» **PROBLEM REQUIREMENTS**
A faithful copy of all the data is the goal; omit the pictures.

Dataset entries
—————

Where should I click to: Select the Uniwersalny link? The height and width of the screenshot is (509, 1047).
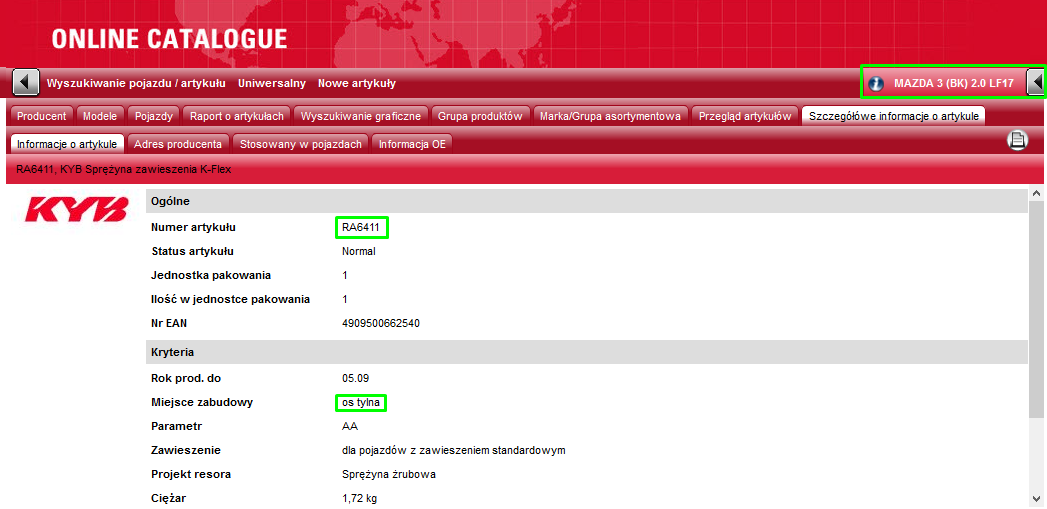(272, 83)
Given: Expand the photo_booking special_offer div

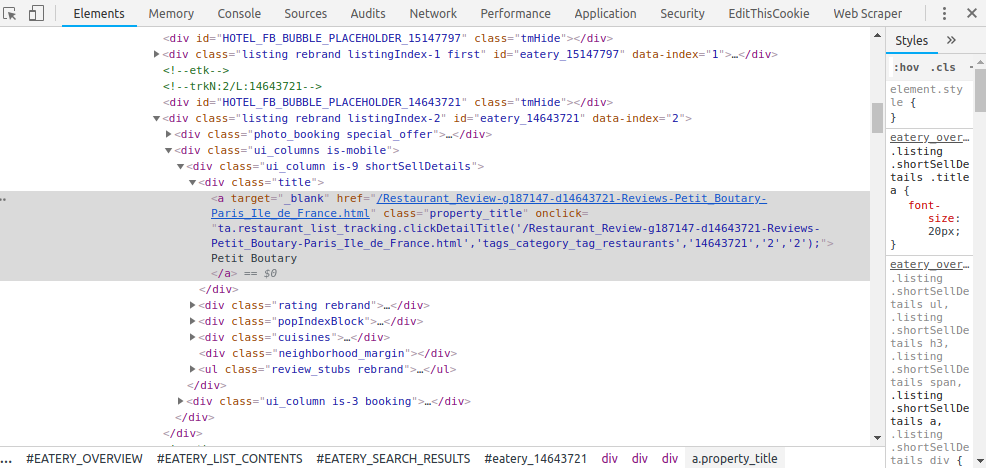Looking at the screenshot, I should coord(168,134).
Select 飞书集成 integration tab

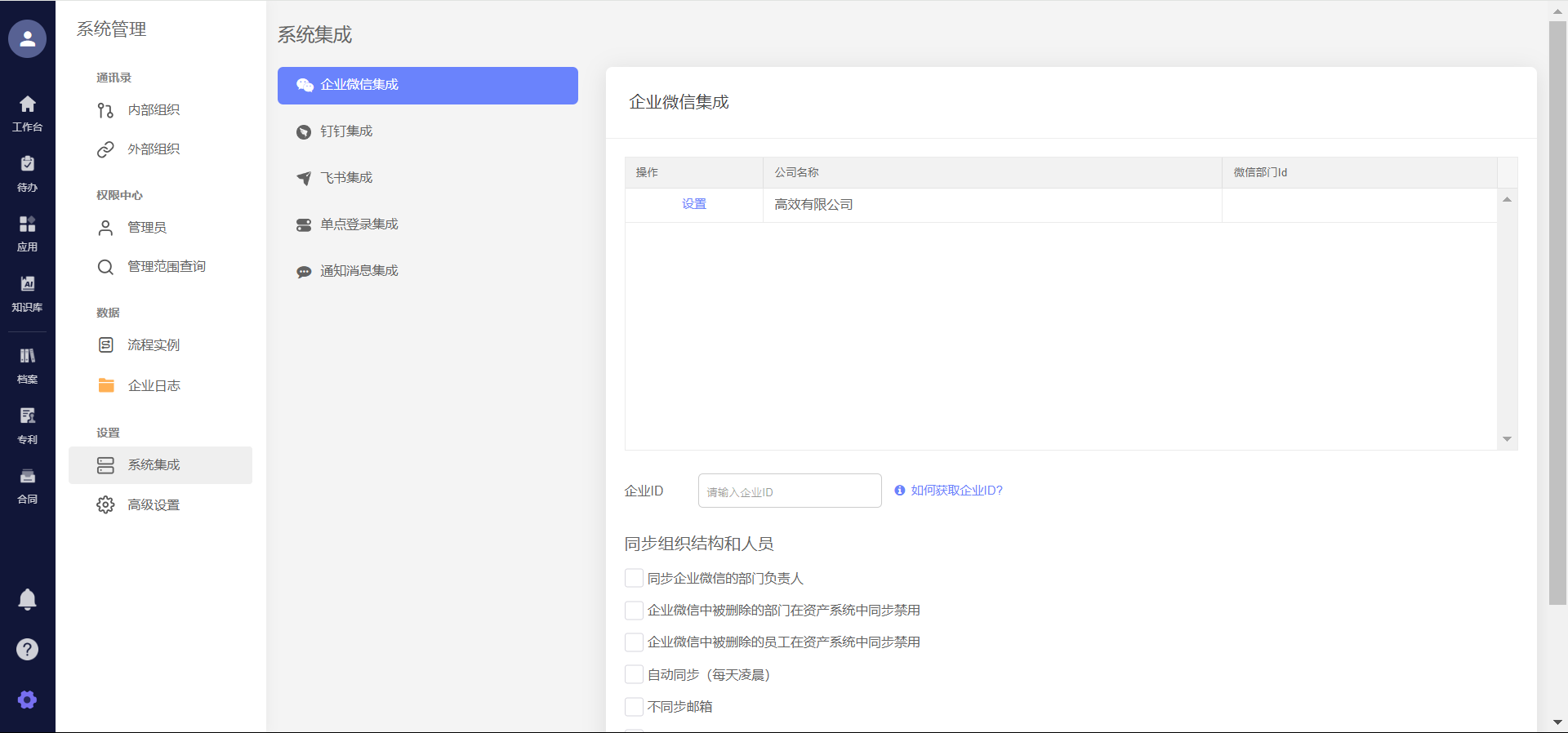(346, 178)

—————

» **PROBLEM SOLUTION**
Where should I click to: Select the Uniwersalny link? The height and width of the screenshot is (509, 1047).
(272, 83)
Given: Expand the photo_booking special_offer div

Looking at the screenshot, I should coord(168,134).
Select 飞书集成 integration tab

(346, 178)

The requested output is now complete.